[START EXCERPT]

If we reload the schema and regenerate the API, it goes back to like we had it before. Then we can change the code to how we had it and we can add the new option to the regenerated resource factory's createResource method:
result.getDefaultSaveOptions().put
(XMLResource.OPTION_ELEMENT_HANDLER,
new ElementHandlerImpl(false));
The result is that we get the same sugary sweet serialization without the rotten decay in the API.

While I was at it, I thought I might as well look at eliminating the need to use a document root, since that rubs some people the wrong way. Often folks don't understand why it even exists and it's effectively just another example of semantic rat poison. As modelers, we're quite used to the concept of having an object that is an instance of some type, and that corresponds directly to having an instance of some type in XML schema. But the root of an XML document doesn't specify a type name, it specifies an element name. Hence a DocumentRoot is like an invisible root object that has features to contain the real root object; the name of that containing feature determines the root element's name. So clearly if we can deduce a substitution group element during serialization based on the type of object being serialized, we can also deduce a correct root element name in a very similar way. The new element handler option supports that as well, so all that remains is to be able to suppress the document root during load and then we can pretend that document roots don't exist at all.

The new option XMLResource.OPTION_SUPPRESS_DOCUMENT_ROOT can be used to suppress loading of a document root. We just need to add it to your generate createResource method.
result.getDefaultLoadOptions().put
(XMLResource.OPTION_SUPPRESS_DOCUMENT_ROOT,
Boolean.TRUE);
Then we can rewrite our example to omit the document root.

[END EXCERPT]
[START RECORD EXTRACTS]

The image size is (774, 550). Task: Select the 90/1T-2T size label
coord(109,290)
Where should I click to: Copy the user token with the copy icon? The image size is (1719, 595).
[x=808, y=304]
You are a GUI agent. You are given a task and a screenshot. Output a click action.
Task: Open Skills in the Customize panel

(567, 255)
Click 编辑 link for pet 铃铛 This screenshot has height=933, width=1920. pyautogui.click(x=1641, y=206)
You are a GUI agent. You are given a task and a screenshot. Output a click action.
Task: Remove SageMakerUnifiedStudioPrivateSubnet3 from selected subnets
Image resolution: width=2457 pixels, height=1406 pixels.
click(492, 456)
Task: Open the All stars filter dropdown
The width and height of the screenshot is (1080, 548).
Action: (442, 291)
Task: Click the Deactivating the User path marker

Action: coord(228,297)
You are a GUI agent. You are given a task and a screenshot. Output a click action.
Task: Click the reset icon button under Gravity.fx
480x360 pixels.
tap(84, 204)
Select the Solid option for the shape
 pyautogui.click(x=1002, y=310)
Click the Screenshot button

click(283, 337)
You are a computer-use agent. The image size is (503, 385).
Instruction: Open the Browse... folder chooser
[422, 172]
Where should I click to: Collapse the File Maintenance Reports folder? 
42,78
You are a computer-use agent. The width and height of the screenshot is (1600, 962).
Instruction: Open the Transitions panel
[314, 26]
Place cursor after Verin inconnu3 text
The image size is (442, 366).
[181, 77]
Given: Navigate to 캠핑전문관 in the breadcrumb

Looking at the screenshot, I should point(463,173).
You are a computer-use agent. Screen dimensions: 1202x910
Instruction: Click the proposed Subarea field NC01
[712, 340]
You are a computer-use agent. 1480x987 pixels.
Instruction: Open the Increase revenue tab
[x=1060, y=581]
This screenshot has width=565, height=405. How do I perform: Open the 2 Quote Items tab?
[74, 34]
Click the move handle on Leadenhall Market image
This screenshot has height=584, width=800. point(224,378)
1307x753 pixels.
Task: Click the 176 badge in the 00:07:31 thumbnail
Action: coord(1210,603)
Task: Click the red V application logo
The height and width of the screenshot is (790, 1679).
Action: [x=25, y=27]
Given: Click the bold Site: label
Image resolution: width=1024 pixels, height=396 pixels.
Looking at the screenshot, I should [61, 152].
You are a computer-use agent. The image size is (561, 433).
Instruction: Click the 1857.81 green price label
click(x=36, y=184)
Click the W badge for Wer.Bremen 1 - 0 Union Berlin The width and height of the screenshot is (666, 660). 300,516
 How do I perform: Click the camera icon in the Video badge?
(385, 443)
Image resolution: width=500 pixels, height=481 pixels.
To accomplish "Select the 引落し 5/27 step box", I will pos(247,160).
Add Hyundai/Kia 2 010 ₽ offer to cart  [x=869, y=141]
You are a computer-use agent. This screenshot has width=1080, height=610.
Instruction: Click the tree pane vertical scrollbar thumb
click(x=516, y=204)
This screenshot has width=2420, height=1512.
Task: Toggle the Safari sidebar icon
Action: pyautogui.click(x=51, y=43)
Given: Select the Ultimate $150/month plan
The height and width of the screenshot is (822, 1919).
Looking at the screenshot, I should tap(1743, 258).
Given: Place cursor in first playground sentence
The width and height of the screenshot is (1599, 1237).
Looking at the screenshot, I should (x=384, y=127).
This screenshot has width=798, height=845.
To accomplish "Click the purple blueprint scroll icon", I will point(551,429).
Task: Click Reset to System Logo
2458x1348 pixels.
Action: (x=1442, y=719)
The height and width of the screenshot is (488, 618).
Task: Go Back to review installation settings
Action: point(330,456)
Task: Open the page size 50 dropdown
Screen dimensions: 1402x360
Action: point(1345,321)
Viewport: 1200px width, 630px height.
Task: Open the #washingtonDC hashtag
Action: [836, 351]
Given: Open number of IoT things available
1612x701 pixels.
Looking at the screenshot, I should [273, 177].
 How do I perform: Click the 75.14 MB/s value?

[END RECORD EXTRACTS]

> [SHORT TASK A]: From the excerpt, copy word for word the part that opens with the words containing "If we reload" and closes with "in the API.".
> [SHORT TASK B]: Take the stretch of rows that opens with the line containing "Image resolution: width=500" and runs to the last of the rows. Write those lines out again with "Given" changed to "Goal" and nothing else altered, and return only them.

> [OUTPUT A]:
If we reload the schema and regenerate the API, it goes back to like we had it before. Then we can change the code to how we had it and we can add the new option to the regenerated resource factory's createResource method:
result.getDefaultSaveOptions().put
(XMLResource.OPTION_ELEMENT_HANDLER,
new ElementHandlerImpl(false));
The result is that we get the same sugary sweet serialization without the rotten decay in the API.

> [OUTPUT B]:
Image resolution: width=500 pixels, height=481 pixels.
To accomplish "Select the 引落し 5/27 step box", I will pos(247,160).
Add Hyundai/Kia 2 010 ₽ offer to cart  [x=869, y=141]
You are a computer-use agent. This screenshot has width=1080, height=610.
Instruction: Click the tree pane vertical scrollbar thumb
click(x=516, y=204)
This screenshot has width=2420, height=1512.
Task: Toggle the Safari sidebar icon
Action: pyautogui.click(x=51, y=43)
Goal: Select the Ultimate $150/month plan
The height and width of the screenshot is (822, 1919).
Looking at the screenshot, I should tap(1743, 258).
Goal: Place cursor in first playground sentence
The width and height of the screenshot is (1599, 1237).
Looking at the screenshot, I should (x=384, y=127).
This screenshot has width=798, height=845.
To accomplish "Click the purple blueprint scroll icon", I will point(551,429).
Task: Click Reset to System Logo
2458x1348 pixels.
Action: (x=1442, y=719)
The height and width of the screenshot is (488, 618).
Task: Go Back to review installation settings
Action: point(330,456)
Task: Open the page size 50 dropdown
Screen dimensions: 1402x360
Action: point(1345,321)
Viewport: 1200px width, 630px height.
Task: Open the #washingtonDC hashtag
Action: [836, 351]
Goal: Open number of IoT things available
1612x701 pixels.
Looking at the screenshot, I should [273, 177].
 How do I perform: Click the 75.14 MB/s value?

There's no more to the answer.